Turn every line of the listing below into a numbered list, skipping blank lines. Leave the pictures out.

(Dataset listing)
--- BEGIN ---

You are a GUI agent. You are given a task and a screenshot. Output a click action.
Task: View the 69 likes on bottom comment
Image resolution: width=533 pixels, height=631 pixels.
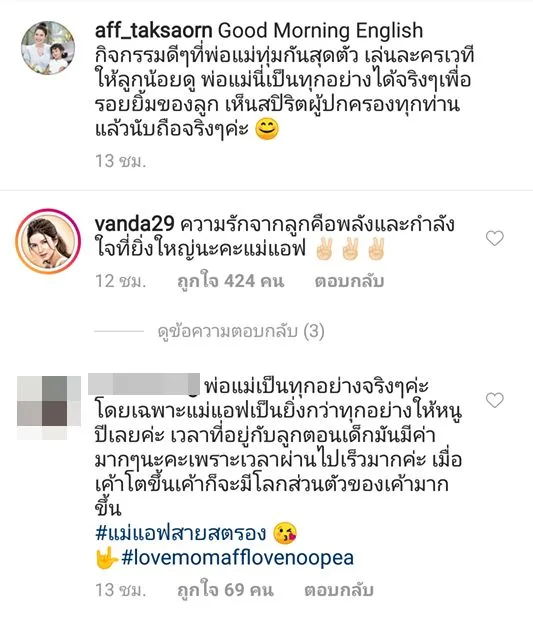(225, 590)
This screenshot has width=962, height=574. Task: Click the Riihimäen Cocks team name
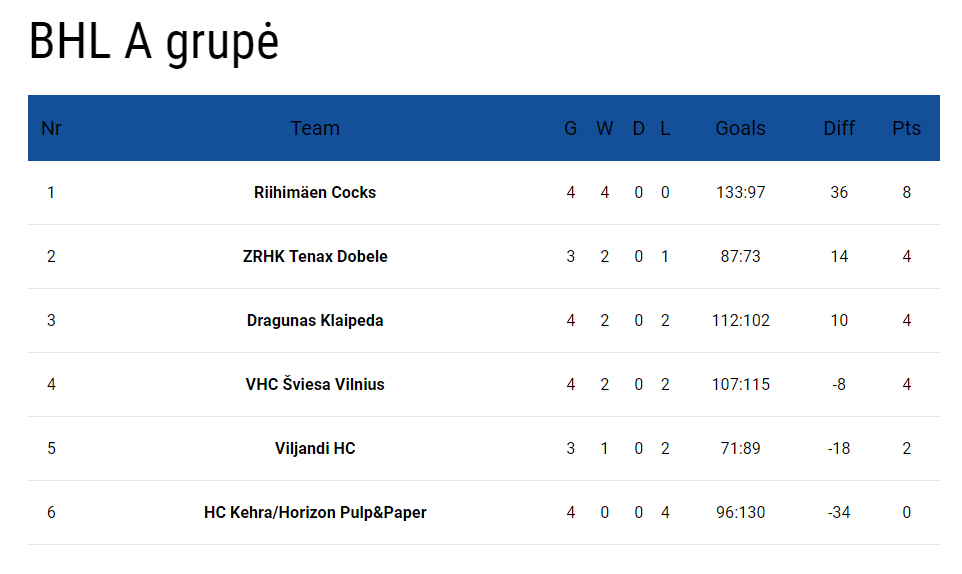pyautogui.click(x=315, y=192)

--- END ---

### TASK RESULT
1. You are a GUI agent. You are given a task and a screenshot. Output a click action.
2. Task: View the 69 likes on bottom comment
3. Image resolution: width=533 pixels, height=631 pixels.
4. (225, 590)
5. This screenshot has width=962, height=574. Task: Click the Riihimäen Cocks team name
6. pyautogui.click(x=315, y=192)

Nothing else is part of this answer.